(PASSAGE):

Even though they were probably less liberal than the public as a whole, the AmericaSpeaks town hall participants delivered a devastating setback to the Peterson-Walker agenda. By 51 percent to 38 percent, AmericaSpeaks participants favored more stimulus spending. To reduce budget deficits, the participants favored cutting defense spending and raising taxes on the rich.

A majority of the AmericaSpeaks participants opposed reductions in Social Security benefits. To pay for future shortfalls in Social Security revenue, participants favored raising the payroll-tax cap above $106,800.

Indeed, an extraordinary 85 percent of AmericaSpeaks participants favored lifting the payroll-tax cap. This option was mentioned by Obama in his 2008 presidential campaign, but despite its popularity with the American people, it is not to be found in mainstream discussions of Social Security, which are instead focused on cutting benefits and forcing elderly Americans to work longer. Obama is partly responsible for this, because his administration ruled out any increases on taxes for people making under $250,000 a year.

Here we have a clue to the oligarchic nature of the contemporary American political system. As observers pointed out during the campaign-year debate about lifting the cap on payroll taxation, only the top 5 or 6 percent of American wage earners would be affected. But that tiny minority includes the overwhelming majority of politicians of both parties, as well as think tank experts, elite journalists and other opinion makers — to say nothing of the donors to both parties. Is it coincidence that affluent members of the bipartisan political class, whose members pay considerably less as a percentage of their income to Social Security than do janitors and maids, want to keep it that way? And is it coincidence that members of the elite political class, who are the least dependent on Social Security for their retirement income, are the most vocal about making the less-well-off majority work longer in order to receive less?

(ACTIVITIES):
[A] Rewrite the Social Security passage starting with "A majority of" and going on through "cap above $106,800.", putting "gaps" in place of "shortfalls".
[B] Answer these questions from the Social Security passage:
(i) By what percentages did AmericaSpeaks participants come out for and against more stimulus spending?
(ii) What percent of AmericaSpeaks participants favored lifting the payroll-tax cap?
(iii) What share of American wage earners would be affected by lifting the cap on payroll taxation?
[C] Put this sentence from the Social Security passage into Spanish: "A majority of the AmericaSpeaks participants opposed reductions in Social Security benefits."

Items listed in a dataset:

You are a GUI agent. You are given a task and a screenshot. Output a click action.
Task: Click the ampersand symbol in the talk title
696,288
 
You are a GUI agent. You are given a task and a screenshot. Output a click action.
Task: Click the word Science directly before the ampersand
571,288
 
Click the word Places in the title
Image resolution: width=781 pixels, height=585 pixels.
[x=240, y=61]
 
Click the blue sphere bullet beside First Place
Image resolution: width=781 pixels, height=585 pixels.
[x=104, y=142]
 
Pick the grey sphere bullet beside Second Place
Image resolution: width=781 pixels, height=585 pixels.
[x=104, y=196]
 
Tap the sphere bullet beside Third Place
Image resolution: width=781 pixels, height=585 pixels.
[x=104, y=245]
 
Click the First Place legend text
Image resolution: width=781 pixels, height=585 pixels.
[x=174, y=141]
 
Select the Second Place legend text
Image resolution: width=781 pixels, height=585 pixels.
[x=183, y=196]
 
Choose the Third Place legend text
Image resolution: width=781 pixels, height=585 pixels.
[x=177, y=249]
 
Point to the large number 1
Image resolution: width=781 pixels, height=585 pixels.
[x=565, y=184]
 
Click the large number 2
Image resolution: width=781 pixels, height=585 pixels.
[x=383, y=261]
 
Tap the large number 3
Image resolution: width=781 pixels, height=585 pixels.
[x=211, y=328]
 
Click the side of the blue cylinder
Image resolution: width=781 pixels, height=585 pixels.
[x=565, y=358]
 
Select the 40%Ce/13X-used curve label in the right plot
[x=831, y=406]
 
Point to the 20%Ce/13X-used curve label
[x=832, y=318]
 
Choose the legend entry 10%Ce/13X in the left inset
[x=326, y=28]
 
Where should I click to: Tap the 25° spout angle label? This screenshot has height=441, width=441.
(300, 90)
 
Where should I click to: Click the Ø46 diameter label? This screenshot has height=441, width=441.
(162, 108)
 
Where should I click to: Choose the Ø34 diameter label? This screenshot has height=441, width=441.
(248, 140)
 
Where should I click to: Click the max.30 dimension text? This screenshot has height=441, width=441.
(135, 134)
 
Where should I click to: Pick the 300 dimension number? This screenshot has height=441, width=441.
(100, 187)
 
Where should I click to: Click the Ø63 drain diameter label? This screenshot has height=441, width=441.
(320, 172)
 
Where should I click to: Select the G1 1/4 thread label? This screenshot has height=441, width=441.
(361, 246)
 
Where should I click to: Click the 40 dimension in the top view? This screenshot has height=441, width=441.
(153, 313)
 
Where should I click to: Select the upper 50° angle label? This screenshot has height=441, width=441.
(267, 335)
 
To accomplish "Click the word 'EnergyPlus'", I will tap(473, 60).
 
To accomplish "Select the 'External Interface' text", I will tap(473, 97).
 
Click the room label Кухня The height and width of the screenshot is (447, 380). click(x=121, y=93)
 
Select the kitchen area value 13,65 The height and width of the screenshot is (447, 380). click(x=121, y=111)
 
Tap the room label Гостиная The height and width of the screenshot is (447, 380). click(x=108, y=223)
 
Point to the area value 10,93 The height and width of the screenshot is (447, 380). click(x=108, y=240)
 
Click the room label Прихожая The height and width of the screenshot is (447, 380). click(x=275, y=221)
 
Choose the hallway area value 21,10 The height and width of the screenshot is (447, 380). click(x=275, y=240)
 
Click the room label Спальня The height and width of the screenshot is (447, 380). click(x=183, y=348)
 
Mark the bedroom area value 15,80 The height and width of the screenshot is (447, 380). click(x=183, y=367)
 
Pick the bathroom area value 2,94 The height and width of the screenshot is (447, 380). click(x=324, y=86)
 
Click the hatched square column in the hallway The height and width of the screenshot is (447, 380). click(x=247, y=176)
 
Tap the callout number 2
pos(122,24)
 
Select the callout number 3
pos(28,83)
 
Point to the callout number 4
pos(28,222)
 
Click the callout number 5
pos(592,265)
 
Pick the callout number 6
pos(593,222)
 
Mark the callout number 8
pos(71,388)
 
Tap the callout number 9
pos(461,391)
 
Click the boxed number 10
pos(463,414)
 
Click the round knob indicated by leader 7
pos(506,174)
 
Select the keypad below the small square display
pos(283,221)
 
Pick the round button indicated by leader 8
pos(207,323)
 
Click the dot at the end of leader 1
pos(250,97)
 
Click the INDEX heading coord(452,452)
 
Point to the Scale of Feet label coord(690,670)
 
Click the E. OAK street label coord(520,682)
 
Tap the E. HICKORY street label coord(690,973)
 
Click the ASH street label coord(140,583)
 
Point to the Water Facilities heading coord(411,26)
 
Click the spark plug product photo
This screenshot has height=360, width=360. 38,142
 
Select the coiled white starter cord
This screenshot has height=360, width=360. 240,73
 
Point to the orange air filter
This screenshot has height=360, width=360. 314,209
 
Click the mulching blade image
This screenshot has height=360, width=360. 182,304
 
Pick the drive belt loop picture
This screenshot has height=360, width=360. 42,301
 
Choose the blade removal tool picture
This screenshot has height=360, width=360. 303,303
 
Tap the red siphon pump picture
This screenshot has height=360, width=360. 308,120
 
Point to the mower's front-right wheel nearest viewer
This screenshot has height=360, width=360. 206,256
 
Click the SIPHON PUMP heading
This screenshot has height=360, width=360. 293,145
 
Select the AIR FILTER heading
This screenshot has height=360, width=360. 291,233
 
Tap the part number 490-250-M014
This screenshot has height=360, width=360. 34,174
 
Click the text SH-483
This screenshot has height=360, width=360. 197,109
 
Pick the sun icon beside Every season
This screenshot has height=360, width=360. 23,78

(ANSWERS TO THIS EXERCISE):
[A]
A majority of the AmericaSpeaks participants opposed reductions in Social Security benefits. To pay for future gaps in Social Security revenue, participants favored raising the payroll-tax cap above $106,800.

[B]
(i) 51 percent for and 38 percent against.
(ii) 85 percent.
(iii) Only the top 5 or 6 percent.

[C] La mayoría de los participantes de AmericaSpeaks se opuso a las reducciones de las prestaciones del Seguro Social.